Saturday, April 23, 2011

Maturity: The Fraudalent Art of Self-Humiliation

I was discussing a theory I have with a friend that maturity is truly non-existent. Maturity seems to be a delusional state of belief that we have somehow evolved beyond the behavior of who we were at a younger age. This delusion is something I have recently become disillusioned to, that is that I am disappointed in myself and no longer can reconcile my behavior with the concept that experience and wisdom has a direct correlation with our ability to transcend childish behavior. 1 Corinthians 13:11 says, "When I was a child, I spake as a child, I understood as a child, I thought as a child: but when I became a man, I put away childish things." Thus, while we can put aside our childish behavior, we can never truly evolve beyond it; it's always there.

Maturity is a daily decision we make about what direction our life is going towards. We can make a choices that will hurt the overall outcome in life for us, or we can make choices that will benefit ourselves.
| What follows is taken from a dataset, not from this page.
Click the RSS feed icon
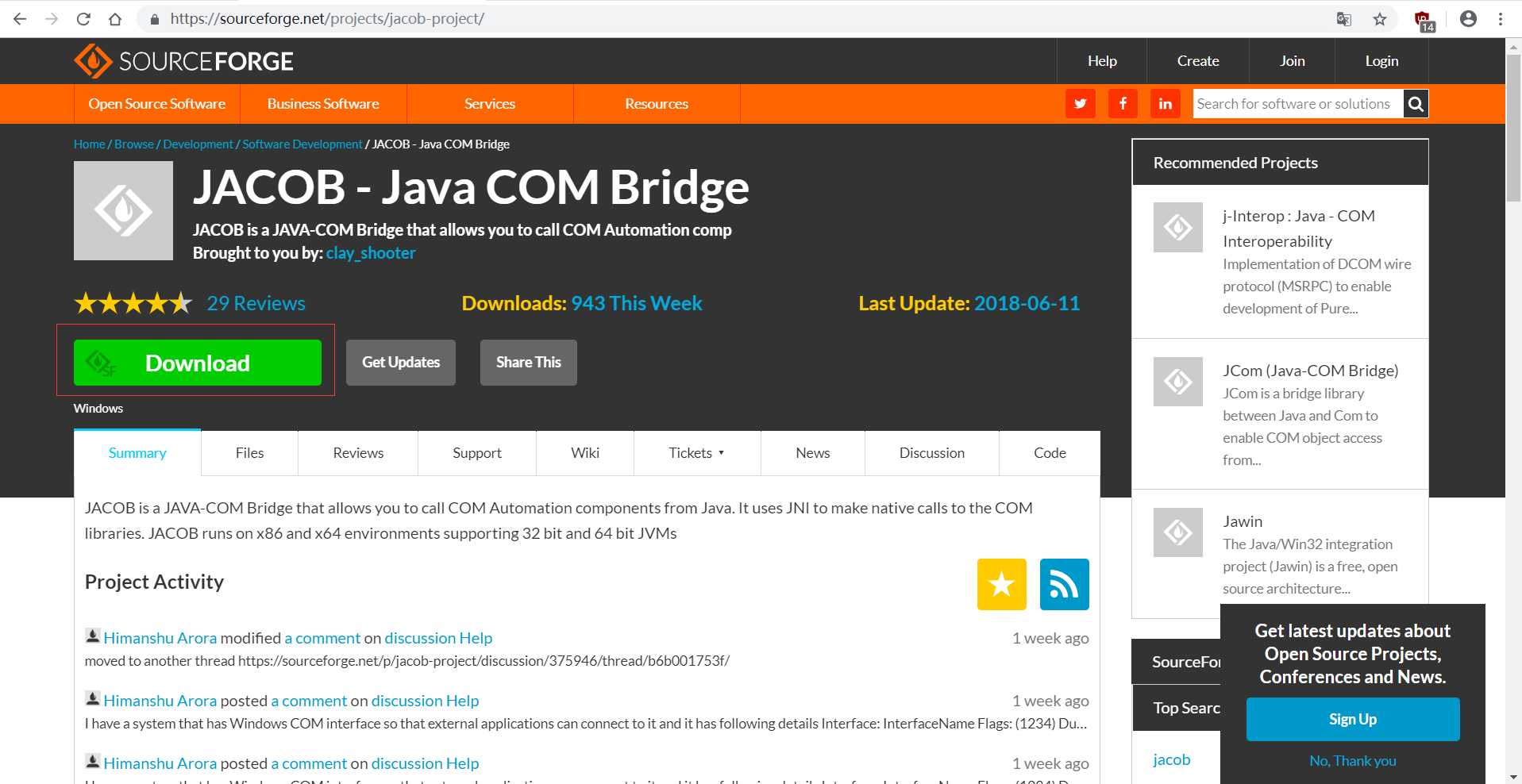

Some may see a neutral area that doesn't seem to be either black or white, but I say that those choices could be small in impact or the effects thereof are yet to be seen and we are simply to linear to understand the implications of our actions. Of course there are always choices that have such a small impact on our lives that we fail to see their significance. I choose to drop of piece of garbage on the street as opposed to the trash can down the block may not result in a group of black suits looking for me, but it may be the first step in a series of choices that lead me to become a habitual litterer. Becoming aware of these small impact choices and their implications for future choices is essential for true maturity.
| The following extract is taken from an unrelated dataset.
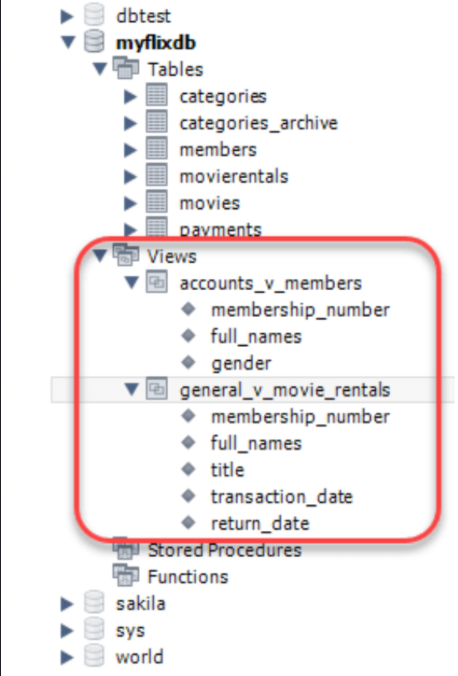Select the categories_archive table
This screenshot has height=676, width=458.
[x=258, y=123]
The past few months have been a real awakening to me. I thought I had achieved a greater level of maturity, and yet I have made some very childish behavioral choices that are so unlike the man I thought myself to be. Knowing many people who, whether they are willing to admit it themselves or not, have displayed similar regressions; I am led to conclude that maturity is not something achieved. Maturity as we have previously known it to be is delusional practice of self-deception that leads us to believe we are somehow better than the person who we were in some prior period of time. I propose that true maturity is a daily series of choices that make a positive influence on your life and on the lives of those around you. It could be said, however that the maturity concept we understand only needs to be modified to say that maturity is the point in which those daily choices for positive living have become habit. If that is your definition of maturity then it is more intellectually honest than the belief that experience, wisdom, and age have a direct correlation with behavioral patterns.

I don't write this to show off some great epiphany as indication of some ascendance to a higher plane of thinking or living. I've simply become more acutely aware of reality and what it means for maturity. I have yet to truly implement positive living choices for myself. Granted, I think half the battle was in realizing that maturity is not a sure thing, but if I wish to complete this then I can't leave it half baked. Now I must make choices that will have a greater positive influence than negative. I've got a lot of choices to make, but I pray that with the Holy Spirit as my helper that I could it all in Christ's name.